FRANKFURT: The Iran war’s disruption of Middle East oil and gas supplies and soaring prices are strengthening Russia’s ability to profit from its energy exports, a pillar of the Kremlin’s budget and a key to paying for its own war in Ukraine.
Prices for Russia’s oil exports have risen from under $40 per barrel as recently as December to about $62 per barrel — first on fears of war and then due to interruption of almost all tanker traffic through the Strait of Hormuz, the conduit for some 20 percent of the world’s oil consumption.
Russian oil still trades at a considerable discount to international benchmark Brent crude, which has risen above $82 from the closing price of $72.87 on Friday, the eve of the attack on Iran by the US and Israel. However, Russian crude is now above the benchmark of $59 per barrel that was assumed in the Russian Finance Ministry’s budget plan for 2026. Oil and gas tax revenues account for up to 30 percent of the Russian federal budget.
Additionally, the halt in production of ship-borne liquefied natural gas, or LNG, by major supplier Qatar will sharply increase global competition for available cargoes — including those from Russia.
A change in fortunes
Russia had seen state oil and gas revenue fall to a four-year low of 393 billion rubles ($5 billion) in January and the budget shortfall of 1.7 trillion rubles ($21.8 billion) for that month was the biggest on record, according to Finance Ministry figures.
The lower revenue was due to weaker global prices and to deep discounts fueled by US and European Union hindrance of Russia’s “shadow fleet” of tankers with obscure ownership used sell oil to its biggest customers, China and India, in defiance of a Western-imposed price cap and sanctions on Russia’s two biggest oil companies, Lukoil and Rosneft.
Economic growth has stagnated as massive military spending has leveled off.
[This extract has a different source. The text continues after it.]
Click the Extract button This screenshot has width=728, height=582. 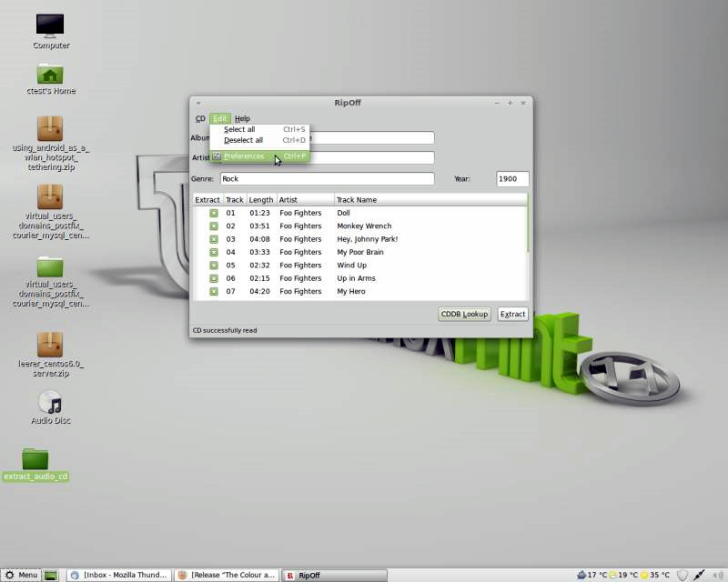[512, 314]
President Vladimir Putin has resorted to tax increases and increased borrowing from compliant domestic banks to keep state finances on an even keel in the fifth year of the war.
“Russia is a big winner from the war-related energy turmoil,” said Simone Tagliapietra, energy expert at the Bruegel think tank in Brussels. “Higher oil prices mean higher revenues for the government and therefore stronger capability to finance the war in Ukraine.”
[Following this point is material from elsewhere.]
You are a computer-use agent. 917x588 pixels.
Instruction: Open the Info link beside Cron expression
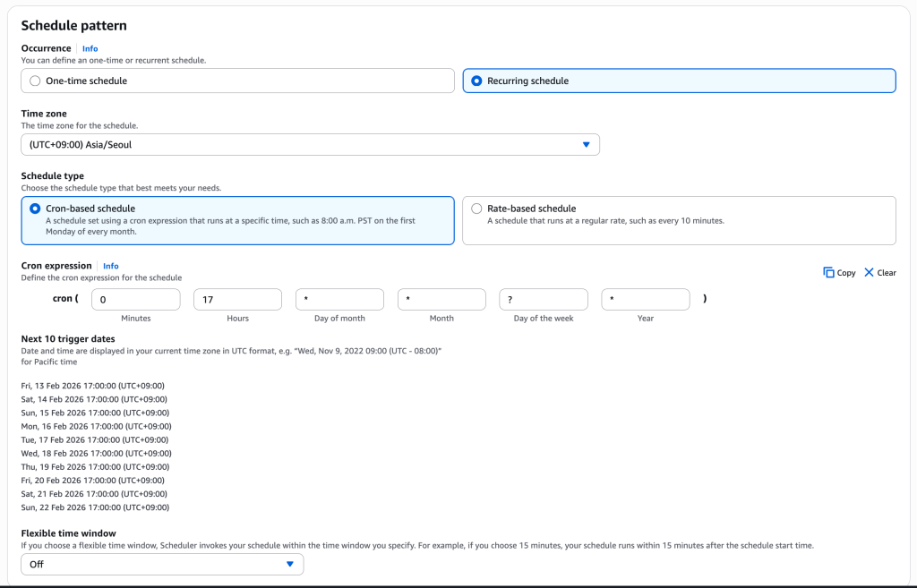pos(111,266)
Amena Bakr, head of Middle East and OPEC+ insights at data and analytics firm Kpler, writes: “With Middle East barrels facing logistical disruption, both India and China face strong incentives to deepen reliance on Russian supply.”
Additionally, the price of future delivery of natural gas has skyrocketed in Europe, raising questions about EU plans to put an end to imports of Russian LNG by 2027 — reviving bad memories of a 2022 energy crunch after Moscow cut off most supplies of pipeline gas due to the war.
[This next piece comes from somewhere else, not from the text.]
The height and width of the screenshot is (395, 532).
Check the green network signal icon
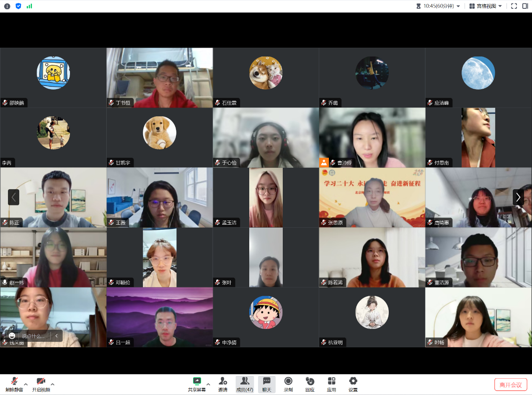pyautogui.click(x=29, y=6)
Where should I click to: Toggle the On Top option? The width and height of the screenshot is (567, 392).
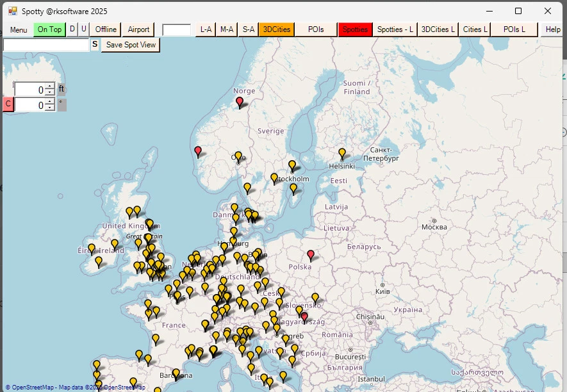[x=49, y=29]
Length of strait’s closure is the key factor
Much depends on how long the Strait of Hormuz remains closed to most ship traffic, said Alexandra Prokopenko, an expert on the Russian economy at the Carnegie Russia Eurasia Center in Berlin.
A quick exit from the conflict would return Brent prices to roughly $65 per barrel and “a short-lived spike would not fundamentally change” Russia’s budget picture, she said. A middle scenario in which some shipping resumes and oil stabilizes at around $80 per barrel would give Russia “some fiscal relief,” depending on how long the higher prices last.
A long-term closure with Iranian strikes damaging refineries and pipelines could send oil to $108 per barrel, accelerate inflation and push Europe to the edge of recession. “This scenario would bring the largest windfall to Russia,” she said.
Even several weeks of interruption in Gulf LNG could lead to calls in Europe to suspend plans to ban new Russian supply contracts after April 25, said Chris Weafer, CEO of Macro-Advisory Ltd. consultancy.
“The EU is under even more pressure to work with the US to find a solution to the Ukraine conflict and, very likely, to consider easing the plan for a total block for Russian oil and gas imports,” he said. “Countries such as Hungary and Slovakia and those who have been big buyers of Russian LNG, will press for that review.”
In any case “the Russian federal budget will have a much better result in March,” Weafer said, due to lower discounts on Russian oil and “because there are eager buyers of Russian oil and oil products.”
Putin says European leaders have only themselves to blame
Putin said European governments were to blame for their energy predicament.
“What is happening today on the European markets, is, of course, above all the result of the mistaken policies of European governments in the energy sphere,” Putin said Wednesday on state TV.
He said that “maybe it would be more beneficial for us to halt (gas) supplies now to the European market, and leave for the markets that are opening and get established there,” adding that “it’s not a decision, but in this case what’s called ‘thinking out loud.’”
Putin said he would have the government to look into the issue.
Russia’s Deputy Prime Minister Alexander Novak said Wednesday that Russian oil was “in demand” and that Russia was ready to increase supplies to China and India, the Tass news agency reported.
The head of Russia’s sovereign wealth fund, Kirill Dmitriev, took a dig at European Commission President Ursula von der Leyen and EU foreign policy chief Kaja Kallas, writing on X that “surely the wise Ursula and Kaja have a backup LNG plan. Or maybe not.”
Belgium, France, the Netherlands and Spain have continued to import around 2 billion cubic meters of Russian LNG per month, and on top of that Hungary imports 2 billion cubic meters a month through the Turkstream pipeline across the Black Sea, Tagliapietra said. That would amount to 45 billion cubic meters in 2026, 15 percent of total gas demand for this year.
It’s “not easy to replace this in case the LNG market gets tighter with continued shutdowns in Qatar,” he said.